Wohnhausumbau in Windisch (CH)

Ein solide errichtetes Wohnhaus der 30er Jahre mit zwei abgeschlossenen Wohnungen zu einem großzügigen Raumgefüge für eine vierköpfige Familie zu wandeln, ist keine spektakuläre Bauaufgabe, sollte man meinen. Umso beeindruckender zeigt sich der Umbau in Windisch von Wülser Bechtel Architekten, der die vorgefundenen Qualitäten trotz geänderter funktionaler Anforderungen nicht nur bewahrt, sondern unter Einsatz recht radikaler Mittel sogar noch steigert.
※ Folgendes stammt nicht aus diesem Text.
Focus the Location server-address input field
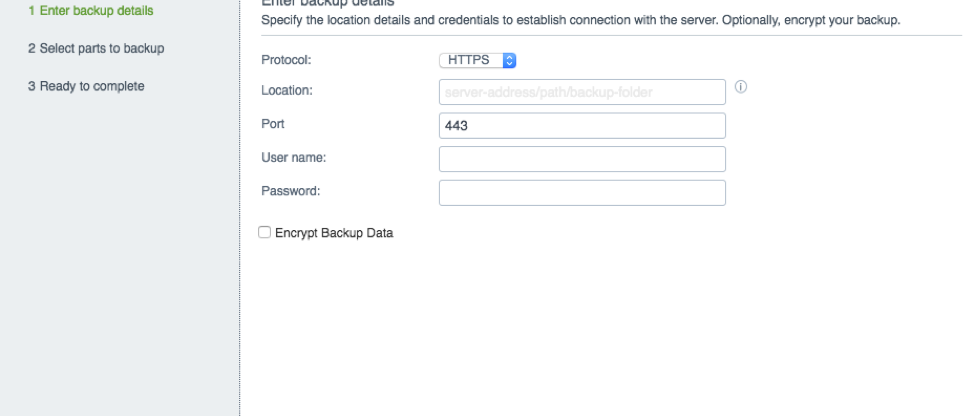 coord(582,92)
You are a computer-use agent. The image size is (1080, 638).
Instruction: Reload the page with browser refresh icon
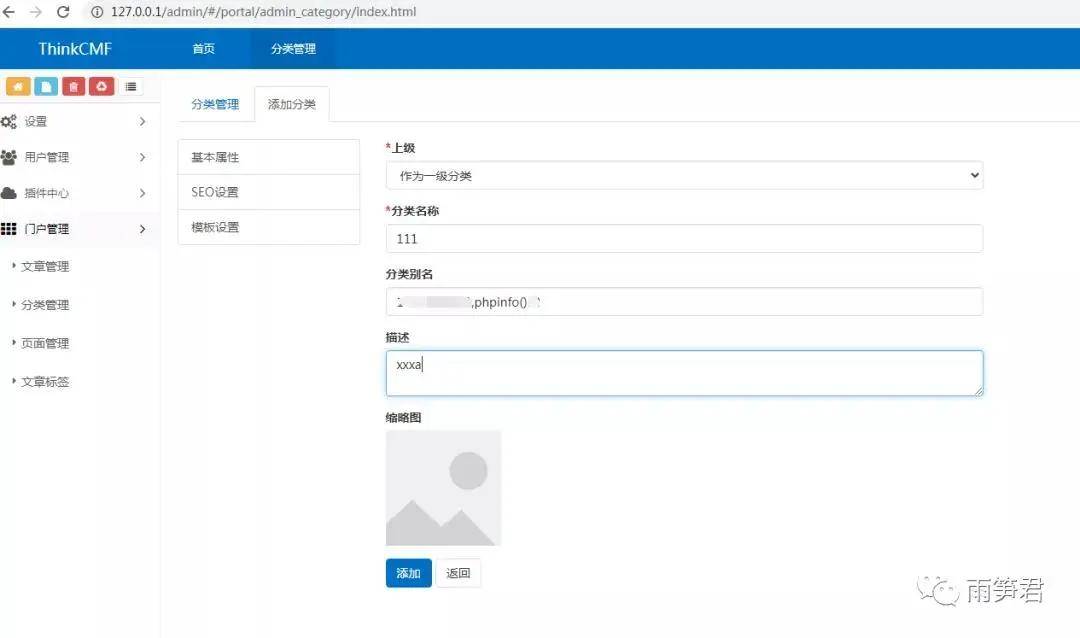click(63, 12)
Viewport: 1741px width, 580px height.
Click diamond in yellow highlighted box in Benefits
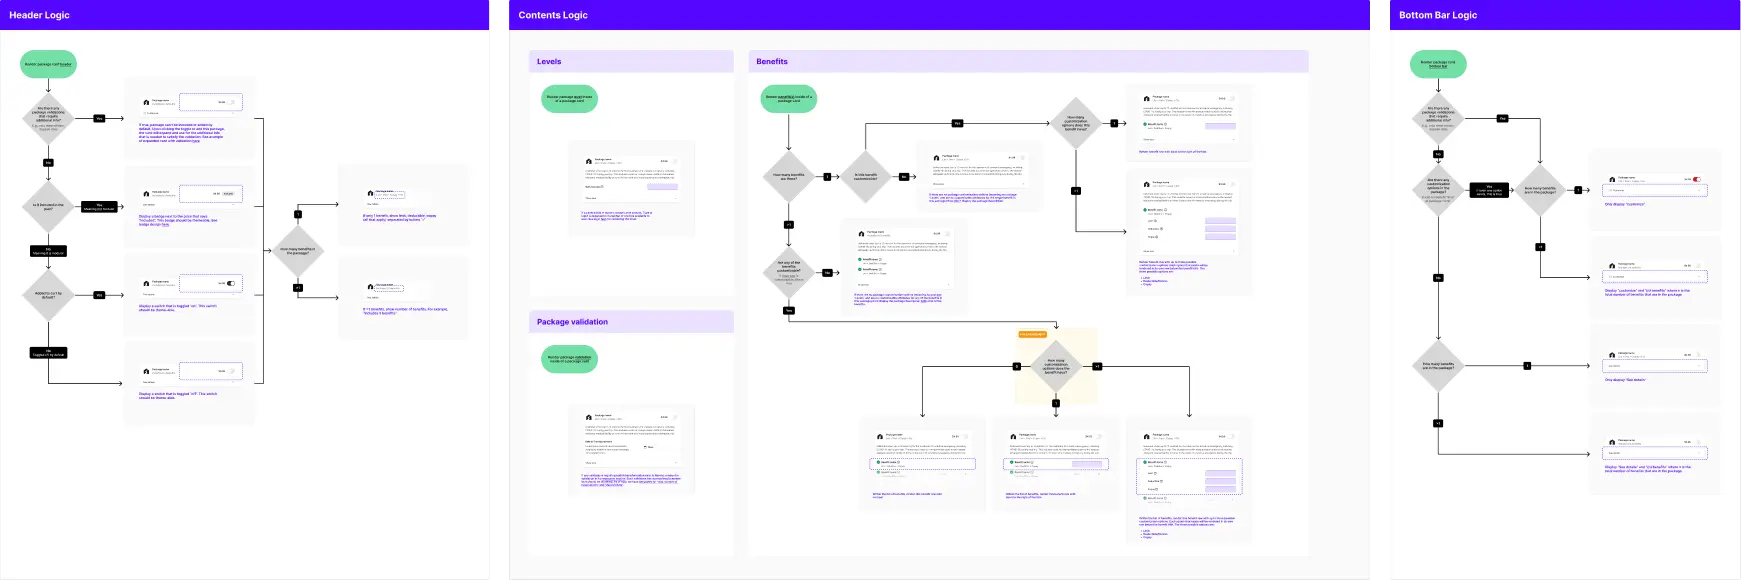pyautogui.click(x=1056, y=366)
3. Dezember 2018 - Martin Höchst
Die Klosterzelgstraße in Windisch – eine Gemeinde mit knapp 7 000 Einwohnern im Kanton Aargau – zeigt sich als durchgrünte Sammelstraße eines Wohngebiets mit gepflegten Vorgärten und ebensolchen Ein- bis Zweifamilienhäusern aus den 20er bis 60er Jahren. An der Straße findet sich auch das 1964-68 entstandene geradlinige Gebäudeensemble der Höheren Technischen Lehranstalt von Bruno und Fritz Haller. Mittlerweile fungiert das prominente Bauzeugnis als Teil des Campus der Fachhochschule Nordwestschweiz am Standort Windisch.

Beiläufig eigenständig

Der gläsernen Architektur mit großem Namen gegenüberliegend, fällt am Haus mit der Nummer 13 im Vorbeigehen nichts Ungewöhnliches auf. Der radikale Umbau des vormaligen Zweifamilienhauses zu einem äußerst großzügigen Raumgefüge für eine vierköpfige Familie ist von außen nur zu erahnen. Bei genauem Hinsehen gibt es an Dach und Putzfassaden Anzeichen dafür, dass sich gegenüber dem weitestgehend erhaltenen Originalzustand des 30er-Jahre-Hauses etwas verändert hat. Das dicker als zuvor gedämmte Dach wurde mit der immer noch produzierten Sorte der schon zur Zeit der Fertigstellung eingesetzten Biberschwänze neu gedeckt. Die Erhöhung des Dachaufbaus ein wenig zu verunklären, gelingt durch eine zusätzliche farbliche Gliederung der Trauf- und Ortgangbretter. Je eine relativ große kupferbekleidete Dachgaube auf beiden Seiten des Satteldachs besetzt einen Teil der zuvor weitgehend ungestörten Dachflächen. Leicht zum First hin gekippt und – mittlerweile nachgedunkelt – im Farbton des Ziegeldachs wirken die beiden Körper trotz ihrer Dimension geradezu unauffällig. Besonders die Gaube zur Straße, vermeintlich fensterlos, wirkt abstrakt und gibt dem aufmerk­samen Passanten ein Rätsel mit auf den Weg.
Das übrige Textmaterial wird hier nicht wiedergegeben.